Unbundled Consumers in Education

Education is a tough market to crack. One of the big reasons that it is such a difficult market is the unbundled consumer.

Typically, a consumer does one of three things. They decide to buy something, they then buy that thing, and they then consume that thing. Many things go into each one of those steps, but they are pretty universal. A customer will take them, in whatever form, and the result will drive a business forward.

Not in education. The consumer is unbundled.

In the example of textbooks, in particular. The professor decides what is bought. Financial aid (i.e. the government) or parents then pay for the book. Finally, the student is the one who consumes the book.

This is one of the big reasons why trade books have reached majority market share, while textbooks have lagged dramatically in the transition. Tech savvy entrepreneurs have pursued lots of the digital efforts, but all have ended in a resounding thud (at least so far), in large part because they have not understood this unique characteristic of the higher ed market.
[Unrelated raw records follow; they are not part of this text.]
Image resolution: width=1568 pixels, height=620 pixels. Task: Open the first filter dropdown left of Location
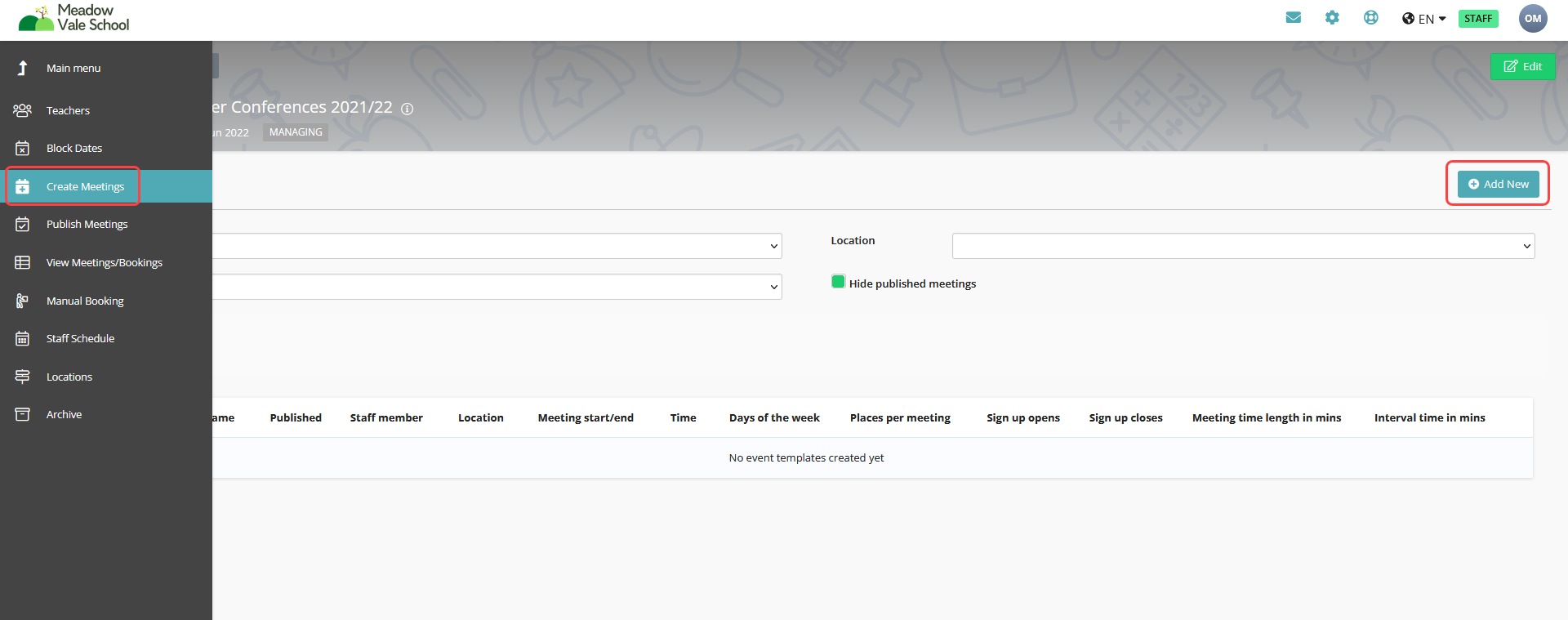[497, 246]
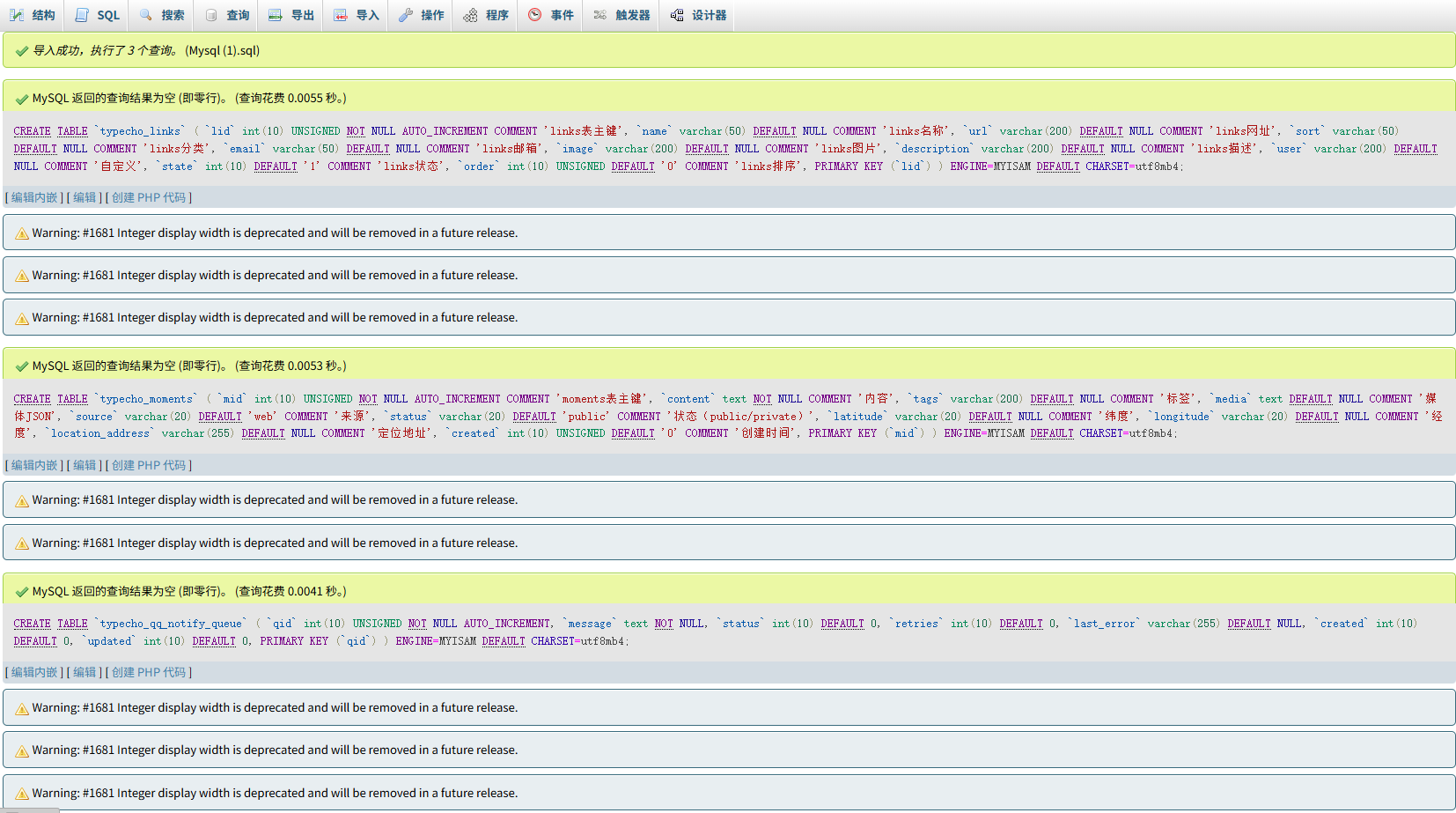Click the CREATE keyword before typecho_links
Image resolution: width=1456 pixels, height=813 pixels.
point(32,131)

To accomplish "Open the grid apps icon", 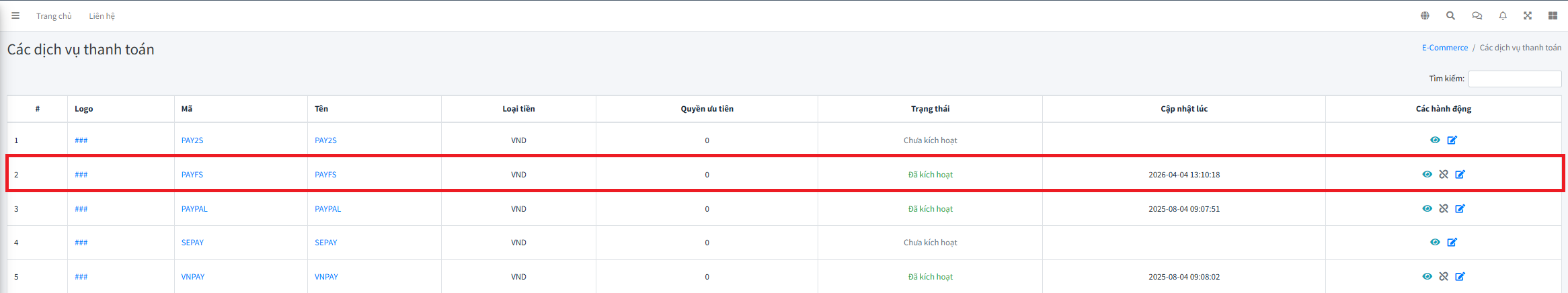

They generally targeted ‘consumers,’ not making the nuanced distinction to target just the decision making part of the ‘consumer.’

Maybe this is arrogance of technologists who believe that technology will ultimately rule the day and win in all markets. I don’t disagree with that notion, but it will take a lot more time in higher ed given the inertia of the sector and the unbundling of the decision making, payment, and consumption of the product.